L’important est d’éviter les solutions simplistes inspirées par l’alternative binaire du déni (il ne s’est rien passé) ou de la vengeance (on a éliminé le pervers). Tous nous portons des ambiguïtés, des parts belles et des parts sombres. Désigner le «méchant» à exclure n’est-ce pas croire que le mal ne nous concerne pas? Christian de Chergé disait à propos d’un chef islamiste: «Ai-je le droit de demander [à Dieu]: désarme-le, si je ne commence pas par demander: désarme-moi et désarme-nous en communauté.»
«Désigner le «méchant» à exclure n’est-ce pas croire que le mal ne nous concerne pas?»
L’Église catholique a longtemps voulu se croire une société à part, ignorant la justice pénale «mondaine». Elle a maintenant compris qu’elle ne pouvait pas faire exception. Cependant cela ne signifie pas qu’elle n’ait pas des spécificités qui la font autre qu’une simple association culturelle ou philanthropique. On peut en lister en vrac quelques-unes de manière non exhaustive pour alimenter la réflexion:
La communauté ecclésiale n’est pas accessoire, mais centrale, dans ses diverses déclinaisons, locales ou universelles. Elle n’est pas une agrégation de membres individuels, mais elle est le corps du Christ et elle n’a pas la maîtrise de qui en fait partie. Même celui qui est excommunié reste un baptisé dont il faut porter le souci. Elle aussi a des cicatrices et des incapacités qui résultent des blessures causées par les drames qui s’y jouent et avec lesquelles il lui faut réapprendre à vivre.
L’Église vit d’une Parole et de paroles qui s’échangent. «Il y a en général trop de silence dans le diocèse», dit un prêtre toulousain à propos de l’affaire du chancelier (La Croix). On sait maintenant combien les silences mortifères font le nid des prises de pouvoir et des abus. Mais attention, lancer une information dans l’espace public ça n’est pas communiquer et cela peut même être violent. La vraie communication est un échange de paroles dans l’attention à ce qui est provoqué chez l’autre.

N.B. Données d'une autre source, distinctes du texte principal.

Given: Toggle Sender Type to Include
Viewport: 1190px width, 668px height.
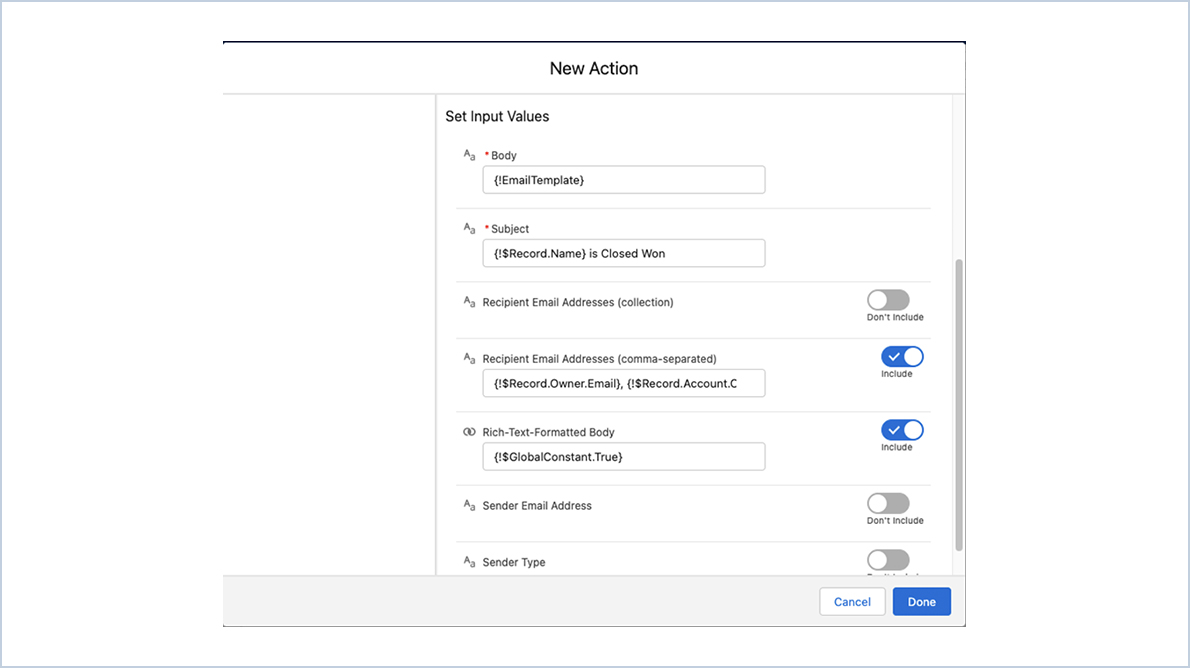Looking at the screenshot, I should pos(888,560).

«La vraie communication est un échange de paroles dans l’attention à ce qui est provoqué chez l’autre.»
La synodalité comme expression de l’identité ecclésiale doit trouver là un terrain d’application privilégié. Comment reconstruire ensemble une communauté blessée parce que ses membres ont blessé et ont été blessés. Comment être un lieu où l’on peut entendre toutes les voix y compris celle de l’Esprit Saint qui est pour nous «source de vie», c’est-à-dire capable d’éclairer nos obscurités et d’y faire germer des pratiques inattendues. Dans ce sens-là, la nomination du prêtre condamné au poste de chancelier aurait été acceptable si elle avait été, non pas une décision unilatérale de l’évêque, mais prise au terme d’un processus synodal diocésain de réparation dont les formes seraient à inventer.
L’Église est une communauté liturgique et sacramentelle. Finalement, le plus important: Peut-on régler ces questions sans faire appel à ce qui constitue le fondement de notre identité c’est-à-dire le fait de se tenir ensemble devant Dieu dans la prière et la réception jour après jour de sa grâce? Comment vivre liturgiquement dans la durée un processus de réparation qui panse les blessures et en reçoit la guérison de Dieu.
Penser la place de ceux qui ont blessé leur prochain, trahis la confiance que la communauté avait mise en eux et le ministère qu’elle leur avait confié est peut-être pour l’Église le défi et la chance de sortir des logiques mondaines de déni, de vengeance et d’exclusion pour revenir à ses fondamentaux. Non pas une miséricorde prescrite de manière autoritaire, mais la patiente recherche en commun de ce que Bernard de Clairvaux appelait la «grâce sociale» à demander et à recevoir jour après jour malgré les échardes qui restent dans notre chair.